*DATA TO USE*.
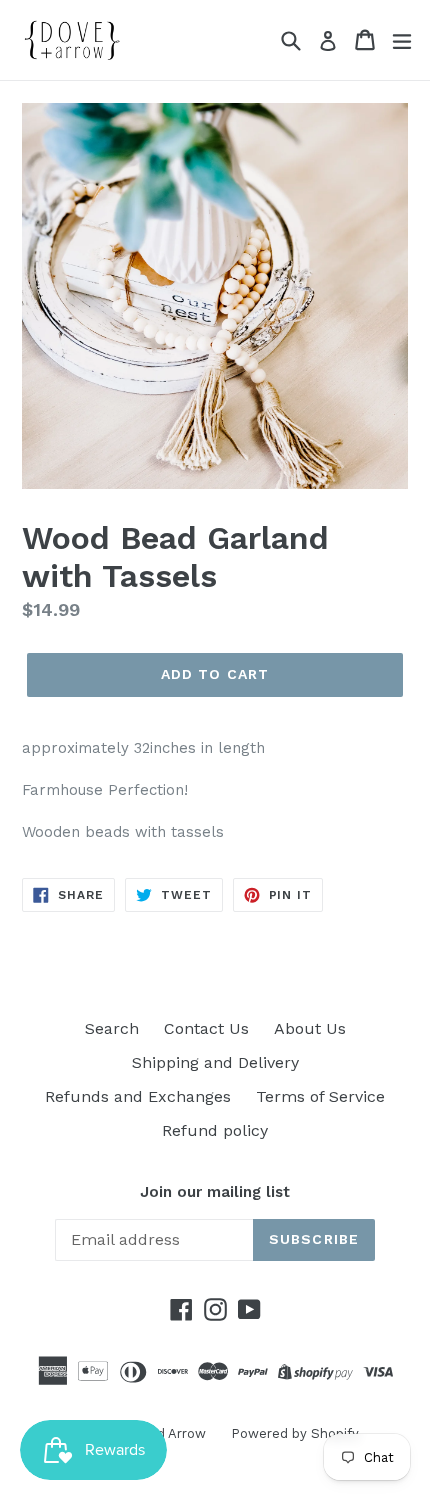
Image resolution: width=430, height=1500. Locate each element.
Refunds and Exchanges (138, 1096)
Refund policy (215, 1130)
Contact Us (206, 1028)
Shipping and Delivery (215, 1062)
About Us (310, 1028)
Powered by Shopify (295, 1433)
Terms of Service (320, 1096)
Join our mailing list (215, 1192)
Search (112, 1028)
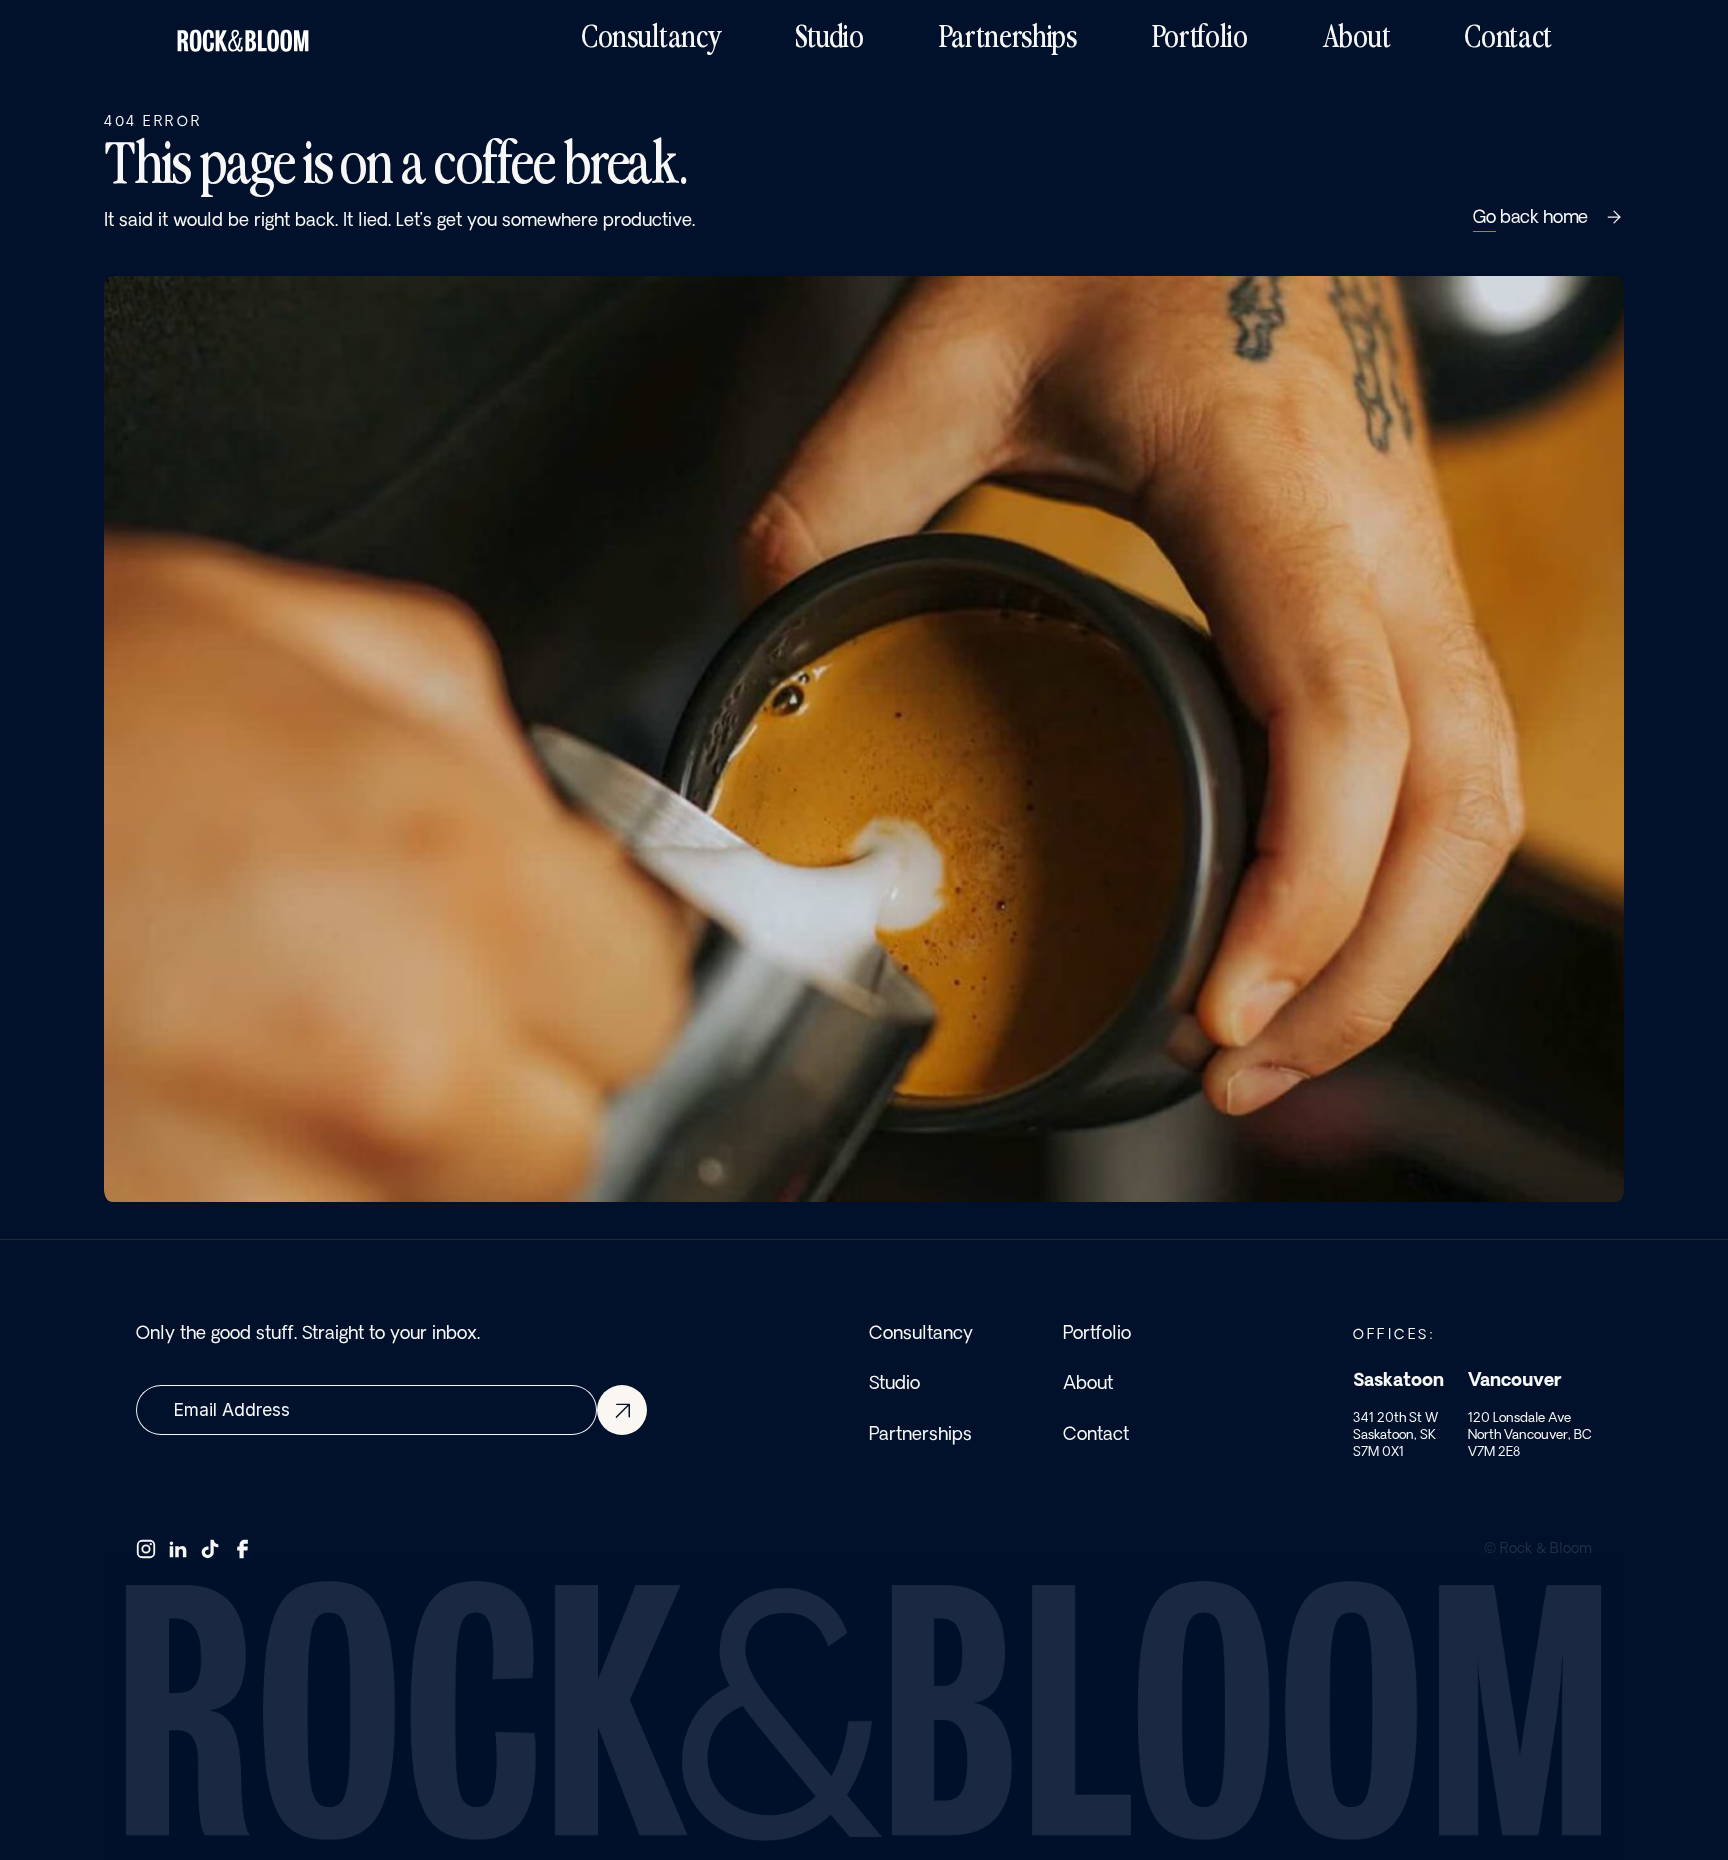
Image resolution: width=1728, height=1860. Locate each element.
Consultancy (921, 1332)
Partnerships (920, 1432)
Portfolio (1097, 1332)
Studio (894, 1382)
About (1088, 1382)
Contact (1096, 1432)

*EXERCISE DETAILS*.
Copy every line of the listing that includes the string "Locate".

*TASK RESULT*.
Image resolution: width=430, height=1500. Locate each element.
Image resolution: width=1728, height=1860. Locate each element.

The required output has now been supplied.